Too Much Stuff in Your Home?

This article is taken fromĀ Declutter Your Home.

If you’d like to discover how to get rid of the stuff you don’t need and tidy up your life then click the button below.

In exploring our own situation of a house filled with 'stuff' and all the emotional issues I felt around these possessions I started to look at the themes of letting go, of discarding and living with less. You have read about the 'light switch' moment when I was about to buy yet another book and realised the stupidity of doing so, and of how that moment started the conversation in my mind about doing the same or better with less possessions and better energy. Let me tell you now about another trigger for me.

I searched online for people choosing to live fulfilling lives with less than they might have had before or for blog articles about frugal living and minimalism. Through such a search I found the documentary called "Minimalism" and sat one evening to watch it. Produced by Matt D'Avella it explores the conversations and ideas discussed by friends Joshua Fields Millburn and Ryan Nicodemus. In looking at this I felt as though I were discovering for myself a previously hinted at, but largely unknown, life space occupied by people who have turned their back on consumerism and instead questioned what they need to live well and to live happily. If Consumerism is the mass wave of being swept along in buying the latest cellphone, or fighting - sometimes literally - for the best deal at a store opening on Black Friday, then the opposite of this is making what you have last longer and being in a place where the same amount of money now buys you more of what you will appreciate and preserve.

In one example from the "Minimalism" documentary an architect who designs tiny homes talks about his lifestyle, the choices he has made and the freedom he considers he has from living with less. He lives in an off grid trailer unit that can be towed by a vehicle to an alternative site when he chooses. It has a double bed, kitchen, fold down dining table, wifi, solar panels on the roof, a shower room and toilet, shelves for his favourite books. It has good headroom and eaves storage as well. He can hook up the tiny home and move it across the city or he can take it across the country. He has his home in one space that gives him the essentials of what he needs to live well.
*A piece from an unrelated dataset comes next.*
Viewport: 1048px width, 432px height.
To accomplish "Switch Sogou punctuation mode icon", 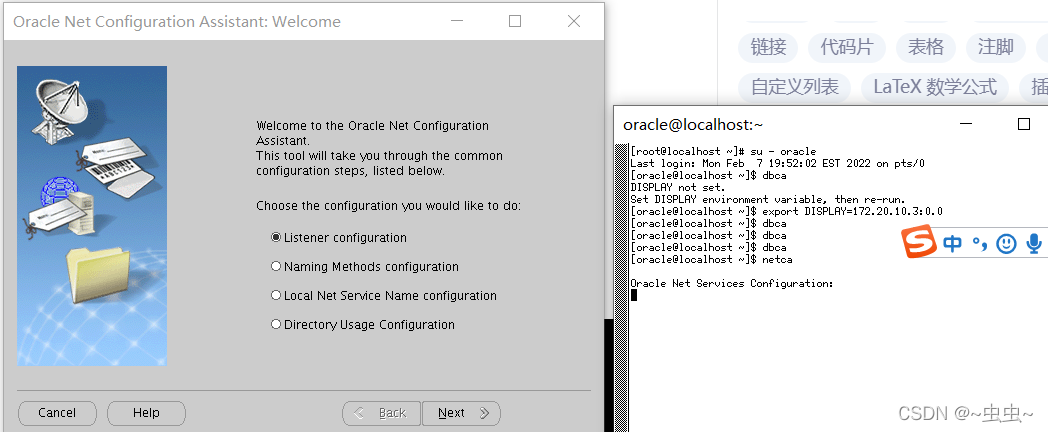I will (x=979, y=243).
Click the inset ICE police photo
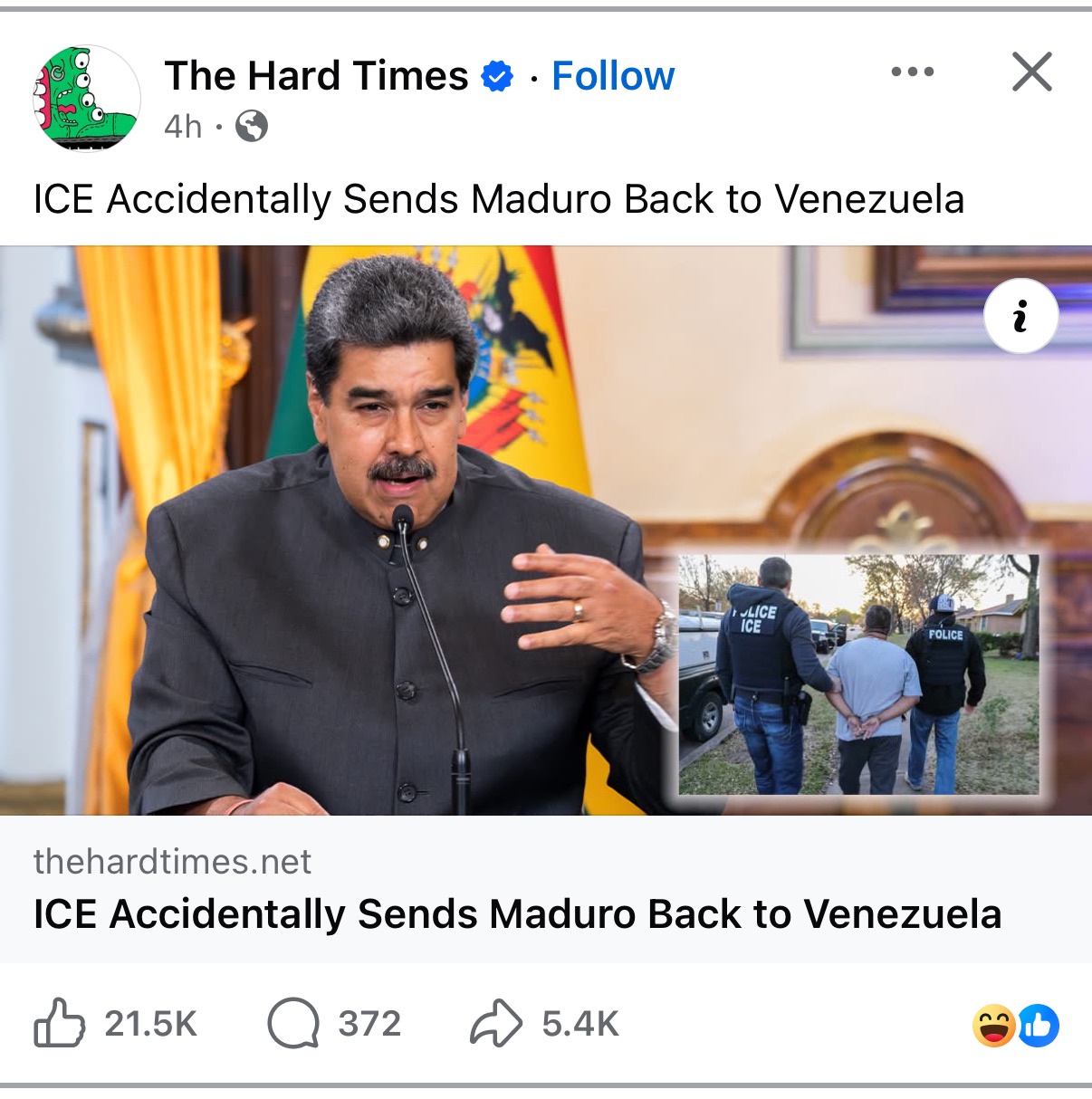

Within the same programme is an interview with a man in his twenties who has reduced his belongings to 51 items that he can pack into just two bags, a weekend shoulder bag and a laptop bag. With just these items he lives a very flexible life, able to work from different places around the world as he chooses, precisely because he doesn't have the baggage that we surround ourselves with in everyday life. He doesn't have the burden of living in one place, can earn money and pay rent where he chooses, visit fiends nationally or globally and still maintain what - for him - is a lifestyle he can enjoy.

We are demanding more space and more facilities in buildings that we make proportionately less use of than our parents and grandparents. Garages are used primarily for storage of clutter rather than for the storage of a vehicle. Rarely are they spaces where we keep our workshop and tool collection. Instead we use such skills less and pay other people to do the repair work for us. The lack of knowledge over how to maintain a house comes at a financial cost. There has been a vast growth in self-store facilities where people pay to have someone else to store their sealed boxes. Often times there is a correlation between people deciding to stop paying for long-term storage and their realisation upon collecting the boxes of items, that the things they have stored were not worth the money spent for that same storage hire.

I went through much the same thing when, for a two year period following my divorce, I placed a lot of things in the local self-storage depot. The storage cost was nearly a thousand dollars. When I finally collected the items I had been storing I threw away almost 90% of them. The whole exercise had been a knee-jerk reaction to moving from a large family house to a small space just for my own use and I had not thought it through. It would have been more cost effective to give away what was predominantly clutter, instead of paying a company to place it in a locker unit for me!

The access to cheaper materials and fabrics from the developing world, and the low cost of labour in such producing marketplaces, has allowed us to see disposable or low wear clothing as more affordable than nutritious food. The cost to the planet of the energy required for the creation and global distribution of this level of production has massive consequences. The minimalists are sharing a message that it is better to lead a life where you can rely on far less money because that money will go so much further when spent on items that are durable, and which of course you love and appreciate. When you cost of living drops, but you are able to maintain or enhance that standard of living, you are in a good place. Declutter and realise what you no longer need. This is the way you become free and gain greater happiness and contentment with your life.